Any suggestions for working around this problem?

Best Answer

This is not a purely Apple-related question, but it's worth to reply.

TL;DR: You should go to your company's IT Security Department immediately because the certificates that encrypt your web traffic can be compromised.

Long story, your company uses a kind of proxy called "Transparent proxy" for SSL traffic. This consists of a proxy that the user doesn't have to authenticate or configure him/herself, with the addition of a SSL certificate issued by your company that replaces all the HTTPS certificates of the servers you are trying to connect to.

This is, effectively, considered as a Self-Signed certificate by your browser, and is actually making your company able to decrypt and inspect all your web traffic (TIP: stop facebooking at work =) ) . As "out-of-the-box" web browsers do not distinguish between these IT configurations from proper, evil man in the middle attacks, they present you such a warning.

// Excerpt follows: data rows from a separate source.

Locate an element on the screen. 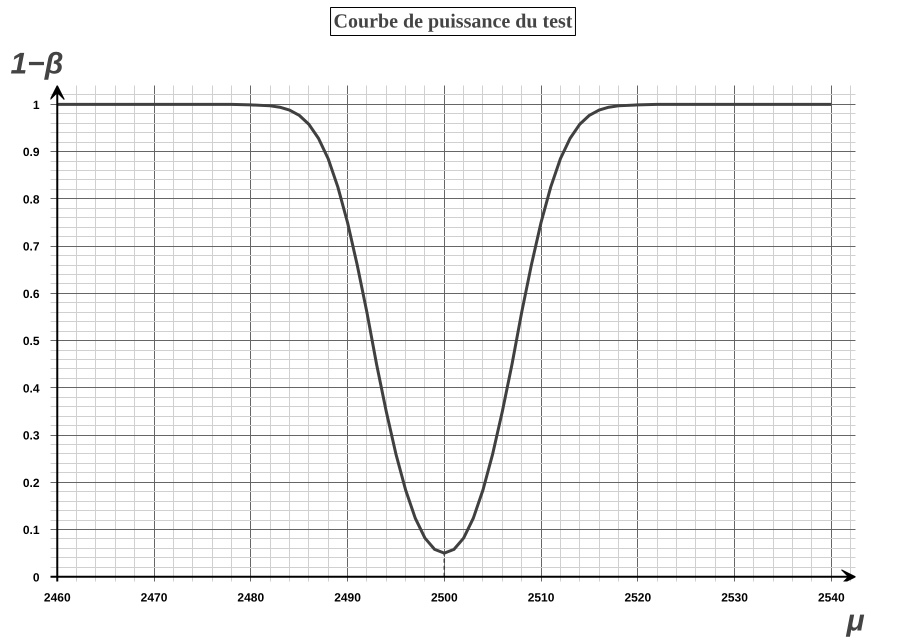 Image resolution: width=907 pixels, height=643 pixels. y-tick-label: 0.2 is located at coordinates (31, 483).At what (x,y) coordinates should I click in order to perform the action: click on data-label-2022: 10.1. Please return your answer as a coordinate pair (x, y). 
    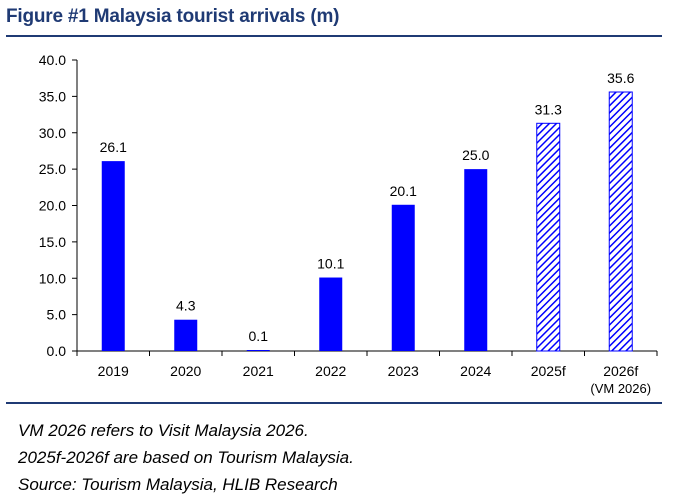
    Looking at the image, I should click on (330, 264).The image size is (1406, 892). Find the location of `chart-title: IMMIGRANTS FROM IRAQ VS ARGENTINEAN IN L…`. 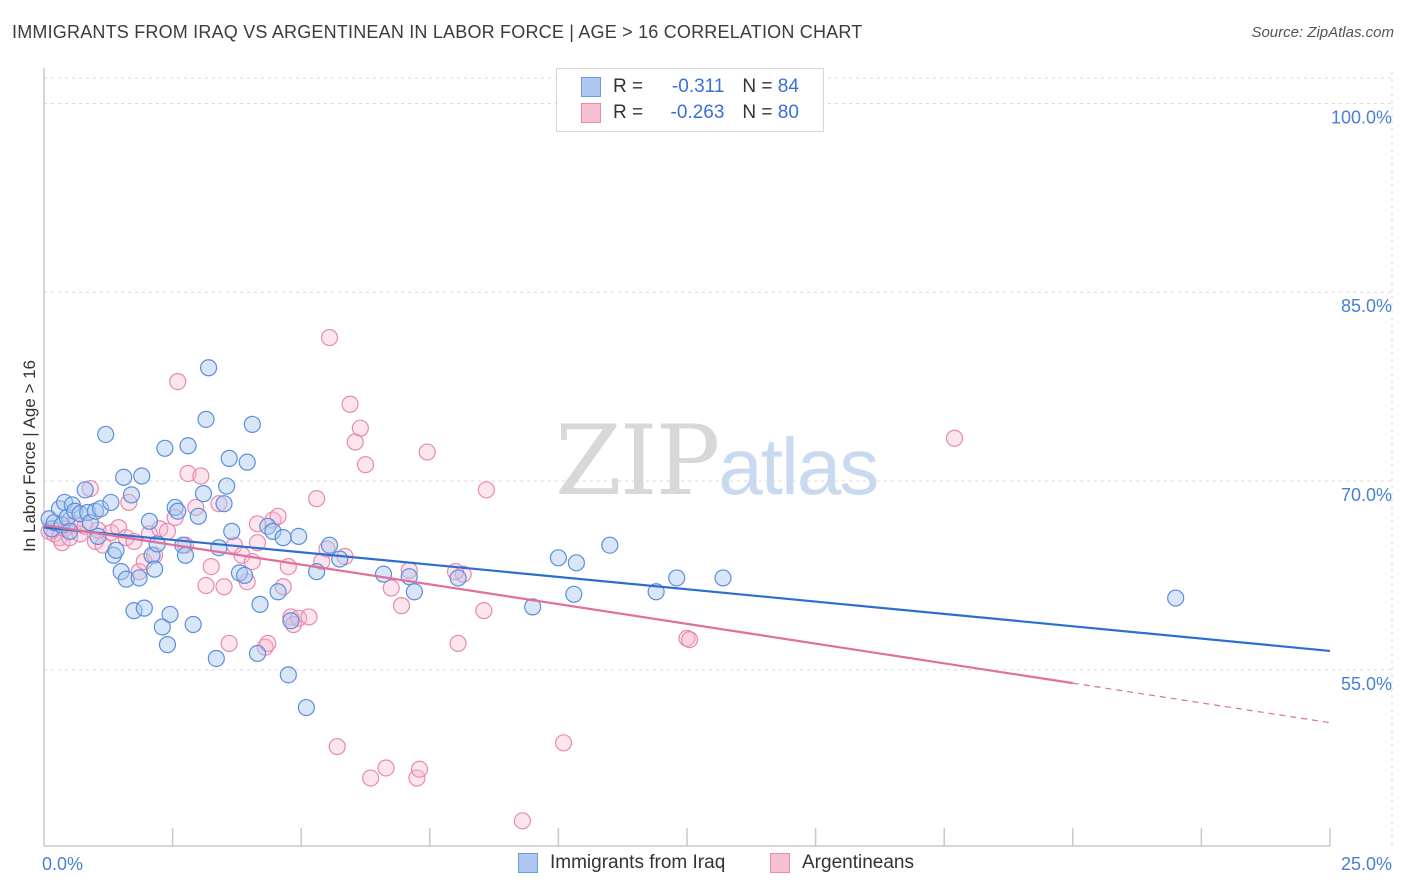

chart-title: IMMIGRANTS FROM IRAQ VS ARGENTINEAN IN L… is located at coordinates (438, 32).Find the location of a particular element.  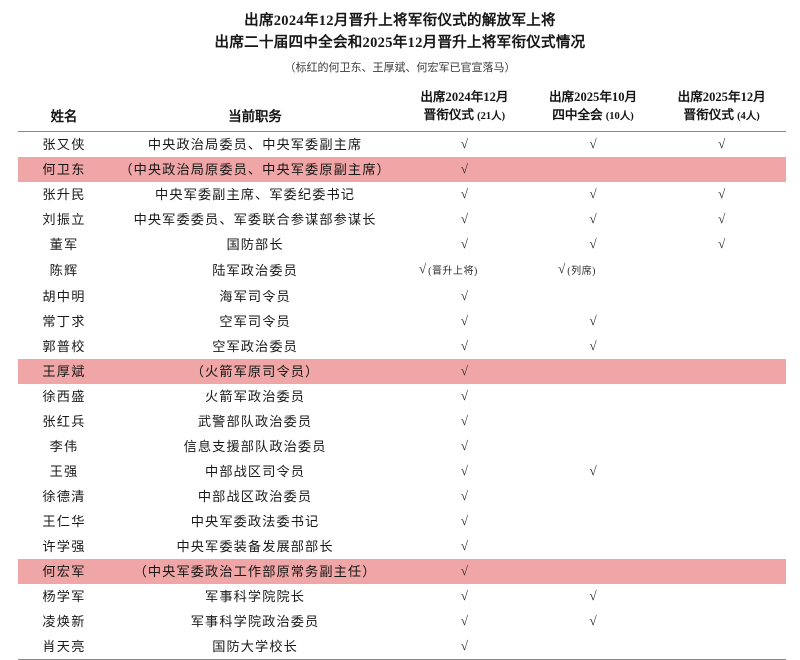

cell-name: 刘振立 is located at coordinates (64, 220).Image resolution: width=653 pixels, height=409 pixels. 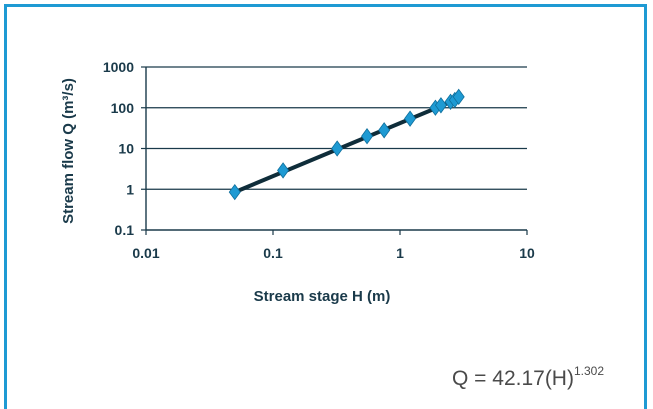 I want to click on y-tick-label-1000: 1000, so click(x=118, y=67). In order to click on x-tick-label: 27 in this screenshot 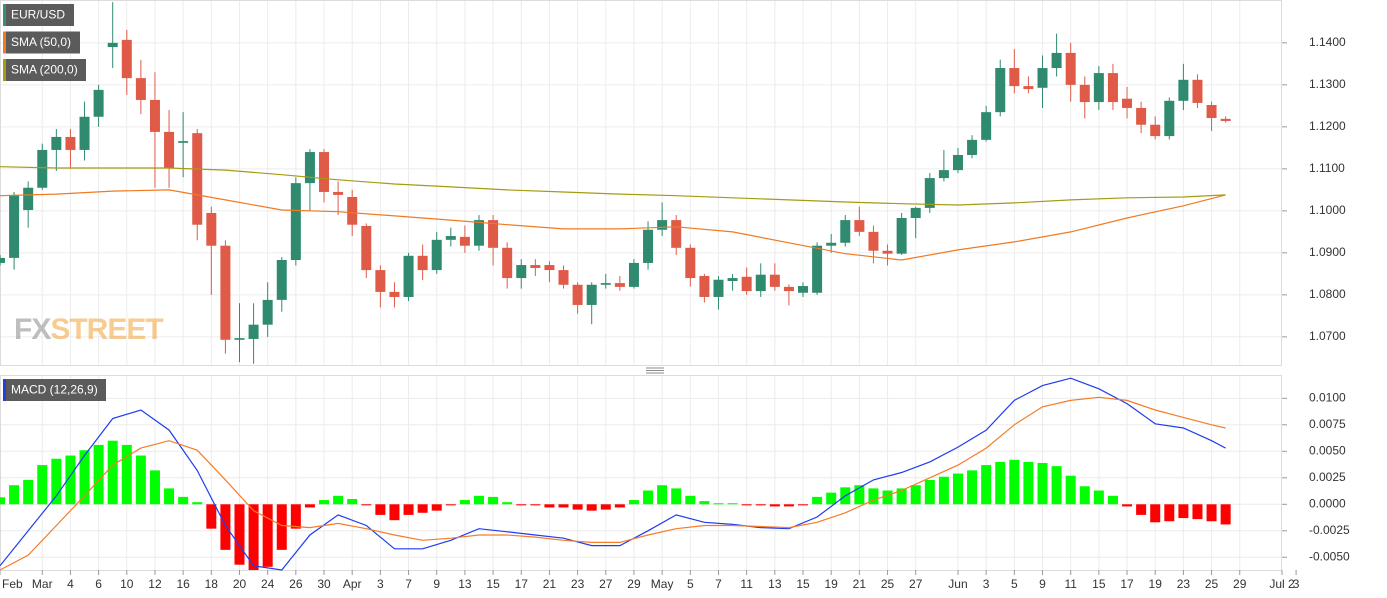, I will do `click(916, 584)`.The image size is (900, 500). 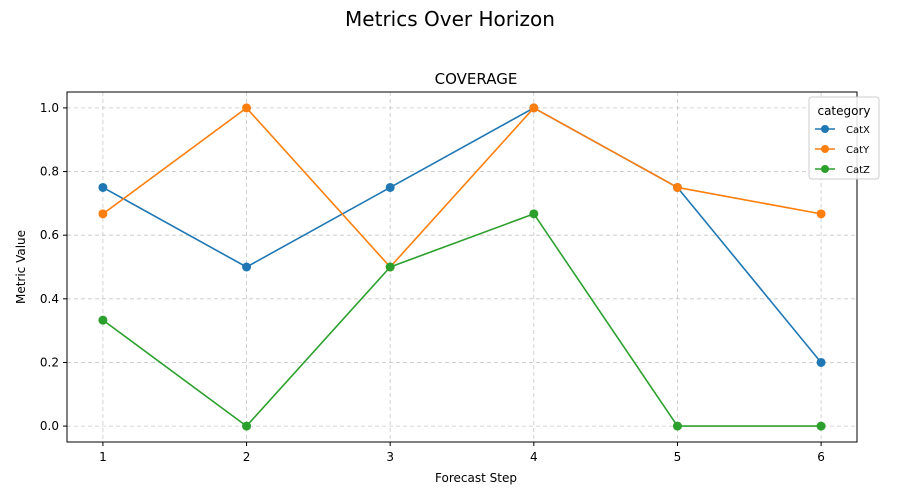 What do you see at coordinates (390, 457) in the screenshot?
I see `x-tick-label: 3` at bounding box center [390, 457].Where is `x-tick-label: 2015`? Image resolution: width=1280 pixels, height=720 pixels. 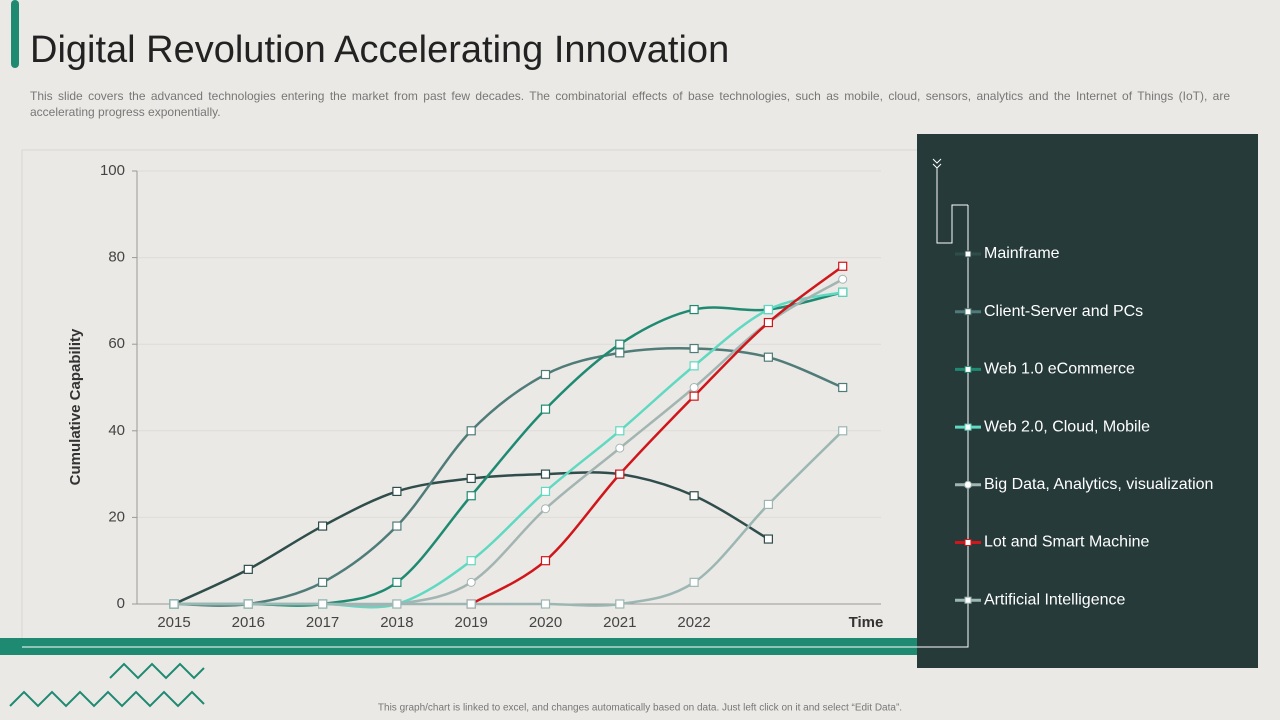
x-tick-label: 2015 is located at coordinates (174, 622).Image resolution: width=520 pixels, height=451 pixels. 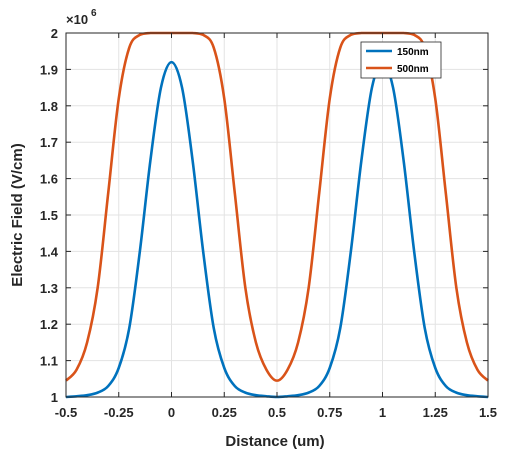 What do you see at coordinates (49, 142) in the screenshot?
I see `y-tick-label: 1.7` at bounding box center [49, 142].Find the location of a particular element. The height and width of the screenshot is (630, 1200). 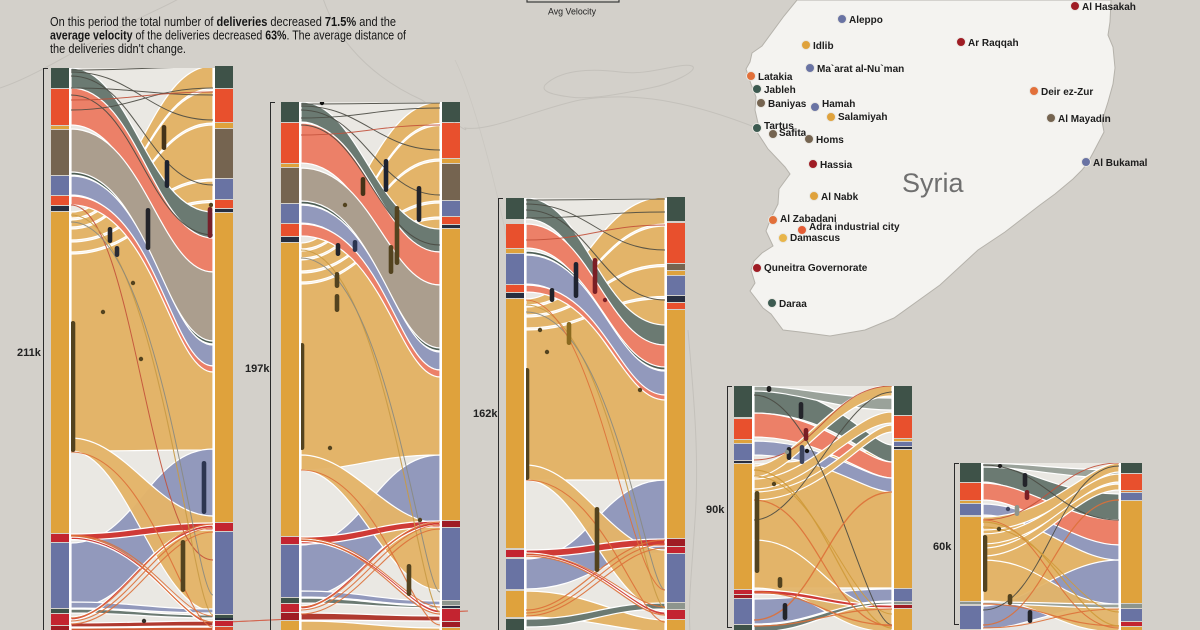

svg-text: Al Zabadani is located at coordinates (808, 220).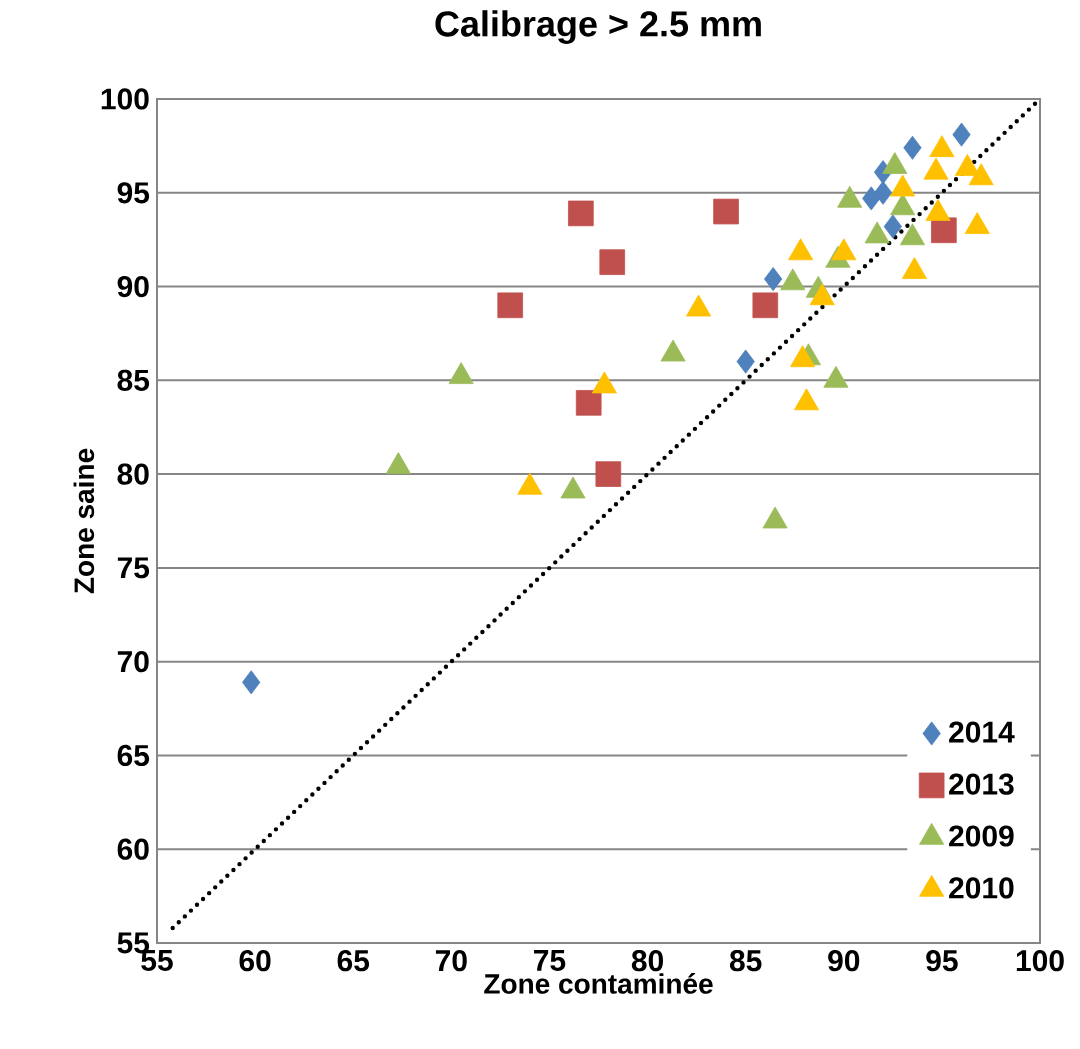  Describe the element at coordinates (451, 961) in the screenshot. I see `x-tick-label: 70` at that location.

In order to get rid of the warning, the companies' IT Departments install their Certification Authority Certificate, or "certificate issuer's" Certificate, in the computers' KeyChain. Secondly, they mark the CA certificates as ultimately trusted system-wide, so that the browsers recongise that situation as expected when they validate the SSL proxy certificate.

So, if you got back that warning it is because that trust chain of certificate validation initially set up by your company is, somehow, broken. From best to worst scenario, it can be because:

  • Your company's proxy certificate has expired and they have to replace it
  • Your computer has lost the CA certificate of your company, or it has expired, and they have to install a new one. Or a maintenance task just lost the trust settings for the certificate.

For these two above, better to check with IT for them to review all the settings. Do not take the risk of changing that trust yourself, as it would make you accountable if something further breaks... and you don't want to be accountable for a security breach.

Worse scenarios:

  • Your company proxy has been hacked and the certificate has been replaced by an adversary's certificate.
  • Your company traffic is proxied through another (an adversary's) proxy, that is to say, you are suffering a (very clumsy) Man in The Middle Attack

Normally, in these kind of attacks, the computers have to be malware-infected for that malware to install the adversary CA into the KeyChain; otherwise all the computers would issue such a warning.